Other of the Advent poems are in honour of Our Lady, such as the one which begins in this way:

O glorious maiden of middle-earth,
Purest of women, most precious queen,
How wisely and justly do all speech-bearers
Praise your name and bless your birthing
With joy in their hearts, delighting and saying
That you are the blessed bride of God,
Lord of the sky, Ruler of heaven.
The attendants of Christ, servants of God,
Proclaim and sing that with your virtue,
You are the Lady of the glorious hosts,
Hallowed in heaven by his primacy and power,
And Lady under heaven of all earthly hosts,
Even those dwelling in hell.
(IX, 1-13)

For me, this is fine devotional poetry, and I intend to revisit these Advent poems again during the Advent season.

▶ [Problem set]
1 - Please transcribe the part of the Advent poems passage that opens with the words containing "Other of the" and closes with "Ruler of heaven.".
2 - Shorten the final paragraph of the Advent poems passage, the one beginning "For me, this is fine devotional poetry," while keeping its main points.
3 - List every title or description the poem in the Advent poems passage gives to Our Lady.
The material that comes after this point has no connection to the Advent poems passage.

▶ [Given information]
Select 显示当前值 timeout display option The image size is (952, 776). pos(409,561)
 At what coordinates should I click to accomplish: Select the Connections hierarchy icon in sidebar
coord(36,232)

▶ [Results]
1 -
Other of the Advent poems are in honour of Our Lady, such as the one which begins in this way:

O glorious maiden of middle-earth,
Purest of women, most precious queen,
How wisely and justly do all speech-bearers
Praise your name and bless your birthing
With joy in their hearts, delighting and saying
That you are the blessed bride of God,
Lord of the sky, Ruler of heaven.

2 - The writer considers this fine devotional poetry and plans to return to the Advent poems during Advent.

3 -
- glorious maiden of middle-earth
- Purest of women
- most precious queen
- the blessed bride of God
- the Lady of the glorious hosts
- Lady under heaven of all earthly hosts